• [DO THIS] Convert the entries below into a JSON array of strings, with one string per line and blank lines omitted. Include every entry.

• [DATA TO USE]

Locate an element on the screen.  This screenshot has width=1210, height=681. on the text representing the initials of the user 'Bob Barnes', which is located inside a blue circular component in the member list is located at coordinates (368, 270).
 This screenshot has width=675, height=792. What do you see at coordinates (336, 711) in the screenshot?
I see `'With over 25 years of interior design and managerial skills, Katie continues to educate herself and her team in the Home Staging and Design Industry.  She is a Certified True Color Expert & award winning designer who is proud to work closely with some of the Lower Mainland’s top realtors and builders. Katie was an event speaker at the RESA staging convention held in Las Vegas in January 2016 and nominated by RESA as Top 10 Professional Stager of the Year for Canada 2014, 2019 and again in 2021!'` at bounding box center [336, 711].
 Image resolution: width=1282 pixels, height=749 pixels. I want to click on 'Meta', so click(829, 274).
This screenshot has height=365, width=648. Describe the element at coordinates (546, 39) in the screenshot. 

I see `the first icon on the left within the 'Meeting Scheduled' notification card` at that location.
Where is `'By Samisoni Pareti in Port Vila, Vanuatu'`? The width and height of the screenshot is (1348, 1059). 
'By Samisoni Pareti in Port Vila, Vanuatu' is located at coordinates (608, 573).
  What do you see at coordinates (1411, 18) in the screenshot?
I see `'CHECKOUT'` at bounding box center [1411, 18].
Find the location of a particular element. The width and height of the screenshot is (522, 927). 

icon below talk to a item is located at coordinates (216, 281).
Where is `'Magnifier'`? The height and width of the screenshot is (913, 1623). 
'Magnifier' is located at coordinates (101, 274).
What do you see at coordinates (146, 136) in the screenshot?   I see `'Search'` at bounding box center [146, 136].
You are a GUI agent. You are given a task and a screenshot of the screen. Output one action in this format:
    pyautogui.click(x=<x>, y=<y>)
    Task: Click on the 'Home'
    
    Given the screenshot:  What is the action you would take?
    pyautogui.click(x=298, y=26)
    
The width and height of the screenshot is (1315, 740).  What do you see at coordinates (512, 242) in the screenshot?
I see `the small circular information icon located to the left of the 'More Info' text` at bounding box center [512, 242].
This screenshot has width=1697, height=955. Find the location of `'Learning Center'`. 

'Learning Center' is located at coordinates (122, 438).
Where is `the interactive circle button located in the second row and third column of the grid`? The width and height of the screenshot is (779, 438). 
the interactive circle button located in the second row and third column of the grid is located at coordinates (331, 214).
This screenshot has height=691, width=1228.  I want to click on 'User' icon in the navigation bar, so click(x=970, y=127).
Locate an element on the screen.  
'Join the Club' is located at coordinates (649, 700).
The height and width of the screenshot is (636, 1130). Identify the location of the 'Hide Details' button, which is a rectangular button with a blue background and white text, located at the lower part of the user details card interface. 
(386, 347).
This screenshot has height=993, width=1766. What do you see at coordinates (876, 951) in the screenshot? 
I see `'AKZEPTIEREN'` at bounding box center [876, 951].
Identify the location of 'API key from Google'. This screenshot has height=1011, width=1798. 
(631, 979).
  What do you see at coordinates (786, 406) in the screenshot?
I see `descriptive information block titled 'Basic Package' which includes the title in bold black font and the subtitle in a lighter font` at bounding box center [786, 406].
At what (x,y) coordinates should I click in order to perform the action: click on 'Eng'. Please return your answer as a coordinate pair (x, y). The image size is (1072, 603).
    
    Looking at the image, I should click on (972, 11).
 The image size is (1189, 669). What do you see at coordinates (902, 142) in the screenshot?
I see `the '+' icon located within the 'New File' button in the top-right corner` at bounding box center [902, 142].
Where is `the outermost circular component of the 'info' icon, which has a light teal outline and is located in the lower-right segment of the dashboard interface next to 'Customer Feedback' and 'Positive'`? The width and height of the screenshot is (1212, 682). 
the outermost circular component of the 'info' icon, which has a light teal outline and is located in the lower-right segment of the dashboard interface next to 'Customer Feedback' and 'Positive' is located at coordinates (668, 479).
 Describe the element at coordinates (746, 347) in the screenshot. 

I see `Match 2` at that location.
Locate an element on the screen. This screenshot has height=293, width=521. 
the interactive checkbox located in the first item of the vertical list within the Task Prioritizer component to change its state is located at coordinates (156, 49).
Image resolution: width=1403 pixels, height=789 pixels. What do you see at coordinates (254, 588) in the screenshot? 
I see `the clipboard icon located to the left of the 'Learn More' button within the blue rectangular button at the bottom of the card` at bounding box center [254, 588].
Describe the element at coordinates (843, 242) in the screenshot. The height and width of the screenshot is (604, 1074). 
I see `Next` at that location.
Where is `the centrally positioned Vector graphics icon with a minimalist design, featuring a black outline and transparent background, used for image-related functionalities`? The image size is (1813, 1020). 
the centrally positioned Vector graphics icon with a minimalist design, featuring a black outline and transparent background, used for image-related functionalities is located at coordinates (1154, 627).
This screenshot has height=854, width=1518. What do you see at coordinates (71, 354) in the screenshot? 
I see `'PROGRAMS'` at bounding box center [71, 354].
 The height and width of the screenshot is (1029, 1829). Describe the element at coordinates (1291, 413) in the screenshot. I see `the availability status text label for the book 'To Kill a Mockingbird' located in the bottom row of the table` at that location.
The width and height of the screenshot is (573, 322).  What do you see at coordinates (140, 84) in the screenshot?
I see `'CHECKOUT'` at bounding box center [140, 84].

• [CORRECT RESPONSE]
[
  "Locate an element on the screen.  This screenshot has width=1210, height=681. on the text representing the initials of the user 'Bob Barnes', which is located inside a blue circular component in the member list is located at coordinates (368, 270).",
  " This screenshot has width=675, height=792. What do you see at coordinates (336, 711) in the screenshot?",
  "I see `'With over 25 years of interior design and managerial skills, Katie continues to educate herself and her team in the Home Staging and Design Industry.  She is a Certified True Color Expert & award winning designer who is proud to work closely with some of the Lower Mainland’s top realtors and builders. Katie was an event speaker at the RESA staging convention held in Las Vegas in January 2016 and nominated by RESA as Top 10 Professional Stager of the Year for Canada 2014, 2019 and again in 2021!'` at bounding box center [336, 711].",
  " Image resolution: width=1282 pixels, height=749 pixels. I want to click on 'Meta', so click(829, 274).",
  "This screenshot has height=365, width=648. Describe the element at coordinates (546, 39) in the screenshot. ",
  "I see `the first icon on the left within the 'Meeting Scheduled' notification card` at that location.",
  "Where is `'By Samisoni Pareti in Port Vila, Vanuatu'`? The width and height of the screenshot is (1348, 1059). ",
  "'By Samisoni Pareti in Port Vila, Vanuatu' is located at coordinates (608, 573).",
  "  What do you see at coordinates (1411, 18) in the screenshot?",
  "I see `'CHECKOUT'` at bounding box center [1411, 18].",
  "Find the location of a particular element. The width and height of the screenshot is (522, 927). ",
  "icon below talk to a item is located at coordinates (216, 281).",
  "Where is `'Magnifier'`? The height and width of the screenshot is (913, 1623). ",
  "'Magnifier' is located at coordinates (101, 274).",
  "What do you see at coordinates (146, 136) in the screenshot?   I see `'Search'` at bounding box center [146, 136].",
  "You are a GUI agent. You are given a task and a screenshot of the screen. Output one action in this format:",
  "    pyautogui.click(x=<x>, y=<y>)",
  "    Task: Click on the 'Home'",
  "    Given the screenshot:  What is the action you would take?",
  "    pyautogui.click(x=298, y=26)",
  "The width and height of the screenshot is (1315, 740).  What do you see at coordinates (512, 242) in the screenshot?",
  "I see `the small circular information icon located to the left of the 'More Info' text` at bounding box center [512, 242].",
  "This screenshot has width=1697, height=955. Find the location of `'Learning Center'`. ",
  "'Learning Center' is located at coordinates (122, 438).",
  "Where is `the interactive circle button located in the second row and third column of the grid`? The width and height of the screenshot is (779, 438). ",
  "the interactive circle button located in the second row and third column of the grid is located at coordinates (331, 214).",
  "This screenshot has height=691, width=1228.  I want to click on 'User' icon in the navigation bar, so click(x=970, y=127).",
  "Locate an element on the screen.  ",
  "'Join the Club' is located at coordinates (649, 700).",
  "The height and width of the screenshot is (636, 1130). Identify the location of the 'Hide Details' button, which is a rectangular button with a blue background and white text, located at the lower part of the user details card interface. ",
  "(386, 347).",
  "This screenshot has height=993, width=1766. What do you see at coordinates (876, 951) in the screenshot? ",
  "I see `'AKZEPTIEREN'` at bounding box center [876, 951].",
  "Identify the location of 'API key from Google'. This screenshot has height=1011, width=1798. ",
  "(631, 979).",
  "  What do you see at coordinates (786, 406) in the screenshot?",
  "I see `descriptive information block titled 'Basic Package' which includes the title in bold black font and the subtitle in a lighter font` at bounding box center [786, 406].",
  "At what (x,y) coordinates should I click in order to perform the action: click on 'Eng'. Please return your answer as a coordinate pair (x, y). The image size is (1072, 603).",
  "    Looking at the image, I should click on (972, 11).",
  " The image size is (1189, 669). What do you see at coordinates (902, 142) in the screenshot?",
  "I see `the '+' icon located within the 'New File' button in the top-right corner` at bounding box center [902, 142].",
  "Where is `the outermost circular component of the 'info' icon, which has a light teal outline and is located in the lower-right segment of the dashboard interface next to 'Customer Feedback' and 'Positive'`? The width and height of the screenshot is (1212, 682). ",
  "the outermost circular component of the 'info' icon, which has a light teal outline and is located in the lower-right segment of the dashboard interface next to 'Customer Feedback' and 'Positive' is located at coordinates (668, 479).",
  " Describe the element at coordinates (746, 347) in the screenshot. ",
  "I see `Match 2` at that location.",
  "Locate an element on the screen. This screenshot has height=293, width=521. ",
  "the interactive checkbox located in the first item of the vertical list within the Task Prioritizer component to change its state is located at coordinates (156, 49).",
  "Image resolution: width=1403 pixels, height=789 pixels. What do you see at coordinates (254, 588) in the screenshot? ",
  "I see `the clipboard icon located to the left of the 'Learn More' button within the blue rectangular button at the bottom of the card` at bounding box center [254, 588].",
  "Describe the element at coordinates (843, 242) in the screenshot. The height and width of the screenshot is (604, 1074). ",
  "I see `Next` at that location.",
  "Where is `the centrally positioned Vector graphics icon with a minimalist design, featuring a black outline and transparent background, used for image-related functionalities`? The image size is (1813, 1020). ",
  "the centrally positioned Vector graphics icon with a minimalist design, featuring a black outline and transparent background, used for image-related functionalities is located at coordinates (1154, 627).",
  "This screenshot has height=854, width=1518. What do you see at coordinates (71, 354) in the screenshot? ",
  "I see `'PROGRAMS'` at bounding box center [71, 354].",
  " The height and width of the screenshot is (1029, 1829). Describe the element at coordinates (1291, 413) in the screenshot. I see `the availability status text label for the book 'To Kill a Mockingbird' located in the bottom row of the table` at that location.",
  "The width and height of the screenshot is (573, 322).  What do you see at coordinates (140, 84) in the screenshot?",
  "I see `'CHECKOUT'` at bounding box center [140, 84]."
]